Detailed genetic data on half a million people
This page provides an overview of the different types of genetic data available in UK Biobank. For more detailed information on the genotype array coverage, laboratory processes and quality control checks, visit the genetics section on data showcase.
Accessing genetic data
Please note that some information regarding data access and download in the below FAQs may be out of date. For instructions on accessing or downloading genetic data, please refer to our Data Access Guide.
Genome-wide genotyping was performed on all UK Biobank participants using the UK Biobank Axiom Array. Approximately 850,000 variants were directly measured, with > 90million variants imputed using the Haplotype Reference Consortium and UK10K + 1000 Genomes reference panels.
You can view the full Axiom array SNP list by downloading the csv file*. Alternatively, you can use the Genomic Search facility to find specific genetic loci of interest that are measured on the array. Imputed data using different reference panels are planned to be made available in the future.
Genotyping and Imputation FAQs
Whole exome sequencing
Whole-exome sequencing measures the regions of the genome (about 2%) that are involved in coding for proteins and is particularly suitable for identifying disease-causing and/or rare genetic variants.
A vanguard exome sequencing project on the first 50,000 participants was performed by Regeneron and GlaxoSmithKline. A further consortium (comprising Regeneron, AbbVie, Alnylam Pharmaceuticals, AstraZeneca, Biogen, Pfizer, Takeda and Bristol-Myers Squibb) have completed the exome sequencing project and data is available to researchers for 470,000 participants.
Exome sequencing FAQs
Whole exome sequencing and characterization of coding variation in 49,960 individuals in the UK BiobankCristopher V. Van Hout et al
Whole genome sequencing
Whole genome sequencing measures the entire genome and will provide information that will complement and enhance the existing genotyping and exome data. It is the biggest whole genome dataset available in the world and will transform the way in which scientists study the genetics determinants of a wide range of health outcomes.
The Medical Research Council have provided funding to UK Biobank for a pilot project (the Vanguard) to perform whole-genome sequencing on 50,000 participants, which is being undertaken by the Wellcome Sanger Institute, Cambridge.

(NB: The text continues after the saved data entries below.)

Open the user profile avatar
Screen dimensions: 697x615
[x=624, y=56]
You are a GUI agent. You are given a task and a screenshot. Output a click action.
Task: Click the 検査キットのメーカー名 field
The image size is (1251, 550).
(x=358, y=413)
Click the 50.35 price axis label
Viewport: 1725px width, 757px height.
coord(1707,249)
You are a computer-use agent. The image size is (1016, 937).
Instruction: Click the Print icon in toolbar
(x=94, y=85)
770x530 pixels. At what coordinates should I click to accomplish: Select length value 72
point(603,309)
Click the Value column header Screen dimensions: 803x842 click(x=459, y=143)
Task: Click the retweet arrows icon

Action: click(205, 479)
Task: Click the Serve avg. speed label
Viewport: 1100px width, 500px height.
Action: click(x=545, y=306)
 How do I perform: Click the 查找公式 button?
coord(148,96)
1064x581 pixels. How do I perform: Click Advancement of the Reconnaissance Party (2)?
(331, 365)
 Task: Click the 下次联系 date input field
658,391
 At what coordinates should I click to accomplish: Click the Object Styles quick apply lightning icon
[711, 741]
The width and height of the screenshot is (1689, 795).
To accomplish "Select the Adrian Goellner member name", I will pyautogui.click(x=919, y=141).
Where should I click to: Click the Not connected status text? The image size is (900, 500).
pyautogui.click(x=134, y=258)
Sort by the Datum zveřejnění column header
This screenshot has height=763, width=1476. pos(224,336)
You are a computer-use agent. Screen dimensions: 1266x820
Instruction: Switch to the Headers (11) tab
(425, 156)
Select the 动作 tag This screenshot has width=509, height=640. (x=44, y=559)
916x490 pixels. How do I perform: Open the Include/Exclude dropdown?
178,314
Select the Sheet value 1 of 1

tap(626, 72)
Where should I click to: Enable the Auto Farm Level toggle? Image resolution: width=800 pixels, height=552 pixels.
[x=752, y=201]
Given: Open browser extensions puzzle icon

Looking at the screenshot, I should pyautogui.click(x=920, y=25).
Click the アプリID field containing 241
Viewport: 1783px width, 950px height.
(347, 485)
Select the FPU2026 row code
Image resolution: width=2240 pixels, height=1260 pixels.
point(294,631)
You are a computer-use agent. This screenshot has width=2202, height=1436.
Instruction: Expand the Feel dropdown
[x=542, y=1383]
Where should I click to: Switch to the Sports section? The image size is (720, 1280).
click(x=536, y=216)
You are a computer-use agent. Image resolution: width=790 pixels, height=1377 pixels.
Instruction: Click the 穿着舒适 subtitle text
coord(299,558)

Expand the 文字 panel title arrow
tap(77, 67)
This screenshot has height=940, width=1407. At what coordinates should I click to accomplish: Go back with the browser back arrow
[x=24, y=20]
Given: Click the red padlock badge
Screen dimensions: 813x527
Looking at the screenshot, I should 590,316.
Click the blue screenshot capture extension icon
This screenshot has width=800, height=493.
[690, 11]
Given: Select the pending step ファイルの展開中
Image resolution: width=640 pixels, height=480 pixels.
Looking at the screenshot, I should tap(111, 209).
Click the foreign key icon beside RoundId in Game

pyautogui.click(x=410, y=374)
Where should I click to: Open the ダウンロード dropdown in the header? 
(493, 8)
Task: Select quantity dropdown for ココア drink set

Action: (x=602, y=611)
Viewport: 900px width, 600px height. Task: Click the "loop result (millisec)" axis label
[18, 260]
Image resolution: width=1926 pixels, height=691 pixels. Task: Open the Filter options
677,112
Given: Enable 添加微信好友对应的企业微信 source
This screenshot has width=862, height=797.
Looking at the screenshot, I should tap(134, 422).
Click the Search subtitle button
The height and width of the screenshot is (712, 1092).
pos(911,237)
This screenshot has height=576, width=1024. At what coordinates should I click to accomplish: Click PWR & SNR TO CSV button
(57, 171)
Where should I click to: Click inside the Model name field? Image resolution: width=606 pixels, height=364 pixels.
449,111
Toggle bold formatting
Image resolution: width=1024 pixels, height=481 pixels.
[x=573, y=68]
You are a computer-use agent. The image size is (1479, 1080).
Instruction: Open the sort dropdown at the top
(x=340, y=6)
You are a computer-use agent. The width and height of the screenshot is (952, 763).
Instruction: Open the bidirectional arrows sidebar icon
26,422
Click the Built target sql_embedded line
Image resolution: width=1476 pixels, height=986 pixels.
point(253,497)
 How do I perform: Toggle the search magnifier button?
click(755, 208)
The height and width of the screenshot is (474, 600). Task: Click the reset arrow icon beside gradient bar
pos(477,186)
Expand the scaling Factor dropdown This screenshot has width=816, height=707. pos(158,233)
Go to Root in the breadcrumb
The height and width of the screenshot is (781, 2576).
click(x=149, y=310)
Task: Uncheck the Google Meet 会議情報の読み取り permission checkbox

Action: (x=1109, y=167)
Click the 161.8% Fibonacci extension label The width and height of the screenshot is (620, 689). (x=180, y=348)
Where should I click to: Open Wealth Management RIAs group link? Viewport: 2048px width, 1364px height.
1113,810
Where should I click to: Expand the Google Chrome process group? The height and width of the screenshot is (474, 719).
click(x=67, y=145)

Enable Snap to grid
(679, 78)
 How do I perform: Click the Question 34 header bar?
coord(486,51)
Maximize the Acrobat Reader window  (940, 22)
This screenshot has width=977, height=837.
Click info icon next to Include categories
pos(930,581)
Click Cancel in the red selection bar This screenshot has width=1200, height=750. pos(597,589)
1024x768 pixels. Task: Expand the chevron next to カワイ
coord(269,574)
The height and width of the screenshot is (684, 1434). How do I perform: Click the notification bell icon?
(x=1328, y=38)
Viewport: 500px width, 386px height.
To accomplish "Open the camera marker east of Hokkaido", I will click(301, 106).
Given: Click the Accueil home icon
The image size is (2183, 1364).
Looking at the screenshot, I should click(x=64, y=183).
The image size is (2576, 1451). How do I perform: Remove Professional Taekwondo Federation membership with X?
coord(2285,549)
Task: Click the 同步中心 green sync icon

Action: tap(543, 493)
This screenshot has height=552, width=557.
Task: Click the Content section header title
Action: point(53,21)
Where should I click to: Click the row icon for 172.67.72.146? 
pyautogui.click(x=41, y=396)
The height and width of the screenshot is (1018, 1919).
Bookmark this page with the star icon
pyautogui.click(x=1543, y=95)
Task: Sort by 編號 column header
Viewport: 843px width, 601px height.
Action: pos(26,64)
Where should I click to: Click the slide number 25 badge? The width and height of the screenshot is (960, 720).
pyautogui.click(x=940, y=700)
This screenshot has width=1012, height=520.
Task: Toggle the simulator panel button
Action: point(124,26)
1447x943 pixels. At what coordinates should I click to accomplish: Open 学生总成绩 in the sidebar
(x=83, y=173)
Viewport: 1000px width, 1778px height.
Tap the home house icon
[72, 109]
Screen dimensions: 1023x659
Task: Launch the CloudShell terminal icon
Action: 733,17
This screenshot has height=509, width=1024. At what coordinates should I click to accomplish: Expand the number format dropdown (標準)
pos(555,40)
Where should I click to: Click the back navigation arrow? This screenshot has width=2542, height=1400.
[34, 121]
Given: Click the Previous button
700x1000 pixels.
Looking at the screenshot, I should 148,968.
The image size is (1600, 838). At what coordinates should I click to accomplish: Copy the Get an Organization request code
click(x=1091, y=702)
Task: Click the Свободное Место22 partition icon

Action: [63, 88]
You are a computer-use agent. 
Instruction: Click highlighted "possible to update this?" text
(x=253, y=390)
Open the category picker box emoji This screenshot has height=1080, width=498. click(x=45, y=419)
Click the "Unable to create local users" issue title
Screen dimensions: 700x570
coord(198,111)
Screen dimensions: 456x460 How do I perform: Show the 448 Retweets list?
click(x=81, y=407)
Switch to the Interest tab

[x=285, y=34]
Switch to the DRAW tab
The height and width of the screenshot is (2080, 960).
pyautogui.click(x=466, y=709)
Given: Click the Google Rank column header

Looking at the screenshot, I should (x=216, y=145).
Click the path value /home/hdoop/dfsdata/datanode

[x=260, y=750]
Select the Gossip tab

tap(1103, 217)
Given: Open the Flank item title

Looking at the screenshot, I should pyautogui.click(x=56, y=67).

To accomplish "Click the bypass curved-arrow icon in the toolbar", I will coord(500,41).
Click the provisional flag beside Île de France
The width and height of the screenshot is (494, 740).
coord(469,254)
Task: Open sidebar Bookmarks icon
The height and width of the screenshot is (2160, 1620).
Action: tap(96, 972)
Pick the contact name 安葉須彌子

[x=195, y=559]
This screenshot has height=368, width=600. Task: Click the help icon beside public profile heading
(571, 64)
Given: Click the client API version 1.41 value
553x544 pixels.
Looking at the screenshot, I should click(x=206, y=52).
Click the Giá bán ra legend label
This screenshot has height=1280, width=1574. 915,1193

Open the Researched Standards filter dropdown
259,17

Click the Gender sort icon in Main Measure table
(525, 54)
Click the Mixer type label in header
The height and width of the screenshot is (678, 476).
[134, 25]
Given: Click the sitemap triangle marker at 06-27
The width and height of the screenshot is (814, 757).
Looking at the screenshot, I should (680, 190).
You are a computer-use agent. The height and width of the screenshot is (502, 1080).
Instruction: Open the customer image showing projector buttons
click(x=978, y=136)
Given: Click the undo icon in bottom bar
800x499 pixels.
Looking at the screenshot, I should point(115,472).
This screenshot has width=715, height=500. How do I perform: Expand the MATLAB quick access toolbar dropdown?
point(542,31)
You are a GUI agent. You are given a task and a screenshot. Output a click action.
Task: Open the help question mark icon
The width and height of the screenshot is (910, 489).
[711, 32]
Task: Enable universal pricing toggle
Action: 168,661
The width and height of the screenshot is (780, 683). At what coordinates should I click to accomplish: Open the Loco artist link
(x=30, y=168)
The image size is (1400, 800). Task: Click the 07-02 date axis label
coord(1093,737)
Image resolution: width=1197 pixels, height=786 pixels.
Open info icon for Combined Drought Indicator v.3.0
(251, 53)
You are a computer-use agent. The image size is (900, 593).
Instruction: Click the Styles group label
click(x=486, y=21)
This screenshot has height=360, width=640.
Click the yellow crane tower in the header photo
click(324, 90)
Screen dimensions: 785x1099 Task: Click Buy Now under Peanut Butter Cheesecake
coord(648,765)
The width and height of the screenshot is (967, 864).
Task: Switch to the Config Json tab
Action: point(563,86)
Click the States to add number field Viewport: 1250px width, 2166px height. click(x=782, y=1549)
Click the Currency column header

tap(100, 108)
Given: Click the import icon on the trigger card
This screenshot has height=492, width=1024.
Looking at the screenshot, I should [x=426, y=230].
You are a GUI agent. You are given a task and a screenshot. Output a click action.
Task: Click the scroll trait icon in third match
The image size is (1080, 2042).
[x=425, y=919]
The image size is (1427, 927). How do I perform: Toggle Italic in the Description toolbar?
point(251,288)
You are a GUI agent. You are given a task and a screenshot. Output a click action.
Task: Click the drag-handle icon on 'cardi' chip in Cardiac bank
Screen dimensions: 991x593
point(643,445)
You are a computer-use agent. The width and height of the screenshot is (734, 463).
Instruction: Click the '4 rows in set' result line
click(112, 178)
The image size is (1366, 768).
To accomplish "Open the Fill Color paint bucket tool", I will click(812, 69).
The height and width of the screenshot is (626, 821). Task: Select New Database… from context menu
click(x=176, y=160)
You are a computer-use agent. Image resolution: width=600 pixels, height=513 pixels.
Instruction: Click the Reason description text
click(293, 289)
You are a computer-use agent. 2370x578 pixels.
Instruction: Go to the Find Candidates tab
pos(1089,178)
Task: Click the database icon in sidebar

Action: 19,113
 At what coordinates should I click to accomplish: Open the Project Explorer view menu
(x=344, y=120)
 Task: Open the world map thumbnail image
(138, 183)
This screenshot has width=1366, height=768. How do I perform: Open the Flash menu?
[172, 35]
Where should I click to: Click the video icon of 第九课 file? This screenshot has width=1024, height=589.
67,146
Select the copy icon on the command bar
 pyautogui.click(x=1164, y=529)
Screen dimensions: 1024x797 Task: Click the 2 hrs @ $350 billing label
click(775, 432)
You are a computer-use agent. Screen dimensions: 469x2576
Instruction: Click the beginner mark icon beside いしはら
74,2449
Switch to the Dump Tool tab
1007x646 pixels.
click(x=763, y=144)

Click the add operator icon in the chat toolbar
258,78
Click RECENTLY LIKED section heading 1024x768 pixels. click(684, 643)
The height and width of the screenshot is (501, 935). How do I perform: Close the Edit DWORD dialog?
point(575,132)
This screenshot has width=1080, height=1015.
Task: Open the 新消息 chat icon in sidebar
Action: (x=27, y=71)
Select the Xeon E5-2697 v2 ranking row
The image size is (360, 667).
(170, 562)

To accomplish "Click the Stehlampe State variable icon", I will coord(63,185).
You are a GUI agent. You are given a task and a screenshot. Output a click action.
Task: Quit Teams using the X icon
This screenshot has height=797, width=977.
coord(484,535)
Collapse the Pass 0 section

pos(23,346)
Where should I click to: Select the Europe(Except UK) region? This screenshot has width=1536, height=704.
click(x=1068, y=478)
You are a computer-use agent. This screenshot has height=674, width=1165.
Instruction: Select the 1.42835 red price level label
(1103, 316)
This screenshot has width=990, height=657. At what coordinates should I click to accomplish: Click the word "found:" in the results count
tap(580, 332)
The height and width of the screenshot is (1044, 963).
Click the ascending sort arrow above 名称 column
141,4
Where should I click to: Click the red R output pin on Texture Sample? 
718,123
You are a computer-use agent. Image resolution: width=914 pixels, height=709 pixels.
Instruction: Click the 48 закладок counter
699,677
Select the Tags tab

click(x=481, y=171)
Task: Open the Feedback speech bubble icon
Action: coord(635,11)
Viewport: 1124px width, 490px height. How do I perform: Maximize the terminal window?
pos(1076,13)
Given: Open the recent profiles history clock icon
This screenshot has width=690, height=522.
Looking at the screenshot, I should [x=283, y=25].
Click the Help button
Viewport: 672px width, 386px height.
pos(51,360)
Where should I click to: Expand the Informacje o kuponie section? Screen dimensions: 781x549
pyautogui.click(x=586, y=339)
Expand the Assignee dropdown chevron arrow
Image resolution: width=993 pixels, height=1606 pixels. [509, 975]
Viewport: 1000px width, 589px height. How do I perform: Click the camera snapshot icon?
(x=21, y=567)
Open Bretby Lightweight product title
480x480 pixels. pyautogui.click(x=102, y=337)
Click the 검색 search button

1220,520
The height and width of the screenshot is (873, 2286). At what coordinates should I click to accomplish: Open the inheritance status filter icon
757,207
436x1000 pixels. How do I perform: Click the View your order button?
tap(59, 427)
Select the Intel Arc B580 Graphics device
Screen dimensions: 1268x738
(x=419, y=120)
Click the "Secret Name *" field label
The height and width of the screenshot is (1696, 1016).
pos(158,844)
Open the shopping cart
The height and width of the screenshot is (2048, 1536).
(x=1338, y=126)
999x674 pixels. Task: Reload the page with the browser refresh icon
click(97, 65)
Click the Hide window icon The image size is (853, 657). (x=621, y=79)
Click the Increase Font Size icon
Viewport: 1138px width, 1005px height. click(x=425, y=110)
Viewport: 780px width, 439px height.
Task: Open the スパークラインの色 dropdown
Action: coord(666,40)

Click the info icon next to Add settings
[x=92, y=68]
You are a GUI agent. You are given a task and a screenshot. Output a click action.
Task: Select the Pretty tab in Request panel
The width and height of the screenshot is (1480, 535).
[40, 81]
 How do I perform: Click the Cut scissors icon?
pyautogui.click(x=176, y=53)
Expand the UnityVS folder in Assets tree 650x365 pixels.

A consortium of government, industry and charity came together to fund whole genome sequencing of the remaining 450,000 participants. This project is funded by:
- UK Government’s research and innovation agency, UK Research and Innovation (UKRI), through the Industrial Strategy Challenge Fund
- The Wellcome Trust
- A consortium of industry partners: Amgen, AstraZeneca, GlaxoSmithKline and Johnson & Johnson.
Data for 200,000 whole genomes is now available to approved researchers in the Data Showcase.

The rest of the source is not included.